One of the most exciting techniques in periodization is called phase combination. Just as a key unlocks a door, combining different phases of training
can unlock tremendous gains. If you've been following the periodization articles found in our huge online resource article library over the past few months,
you've already learned how to figure load percentages to design your own phases. So far, however, the program has concentrated on phases that work your
entire body. Thus, the Maximum Strength phase was designed to increase your total strength on all of your exercises, and during that phase you work on
developing your overall mass, while the Mass Refinement phase helps you get your entire body ripped.
Now, suppose you're relatively happy with your leg mass but you'd like to improve your leg strength. At the same time you also want to add mass to your chest. This means you need to combine phases so you can achieve the effect you're looking for without sacrificing previous gains. You need to follow a Maximum Mass phase for your chest and a Maximum Strength phase for your legs. This technique is very demanding, and only intermediate and advanced bodybuilders should try it.
The key here is knowing how to use the step system. On a periodization program you increase your weight loads, or training intensity, in some weeks and in others you decrease them. The heavier loads stress your body and cause it to adapt. The lower work-loads let you recover. When you combine phases, you must be sure to match workload weeks. You need to decrease or increase loads simultaneously for both of the phases your' following. You can combine various routines from the following phases: Growth Activation, which is designed to trigger muscle growth; Maximum Strength, which increases nerve-to-muscle input for increased strength levels while adding density; Maximum Mass, which packs on size; Mass Refinement, which improves muscle definition; and Maintenance, which sustains the gains you made during other phases.

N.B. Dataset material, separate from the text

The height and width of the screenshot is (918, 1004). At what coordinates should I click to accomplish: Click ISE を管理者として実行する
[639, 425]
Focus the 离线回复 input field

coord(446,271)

It's also important to use the right rest intervals. Thus, if you're on a Growth Activation phase for your tack, you may need to rest 1 1/2 to two minutes between sets, while the Maximum Mass phase you're using for another bodypart requires three minutes' rest between sets four and five. If you follow a phase-combination program, don't get carried away. Don't try to use six different phases for each bodypart at the same time. Choose the areas you want to work on, and then carefully plan how and when you want to incorporate this approach. Remember the essential aspect of periodization -your annual plan.
You'll be lost by the second week without it. Like any other dynamic training approach, from Mike Mentzer's Heavy Duty to Steve Holman's Positions of Flexion, you need to understand the basic tenets of the system. Stay within the rules and you'll be fine. Abuse them, and you'll lose muscle.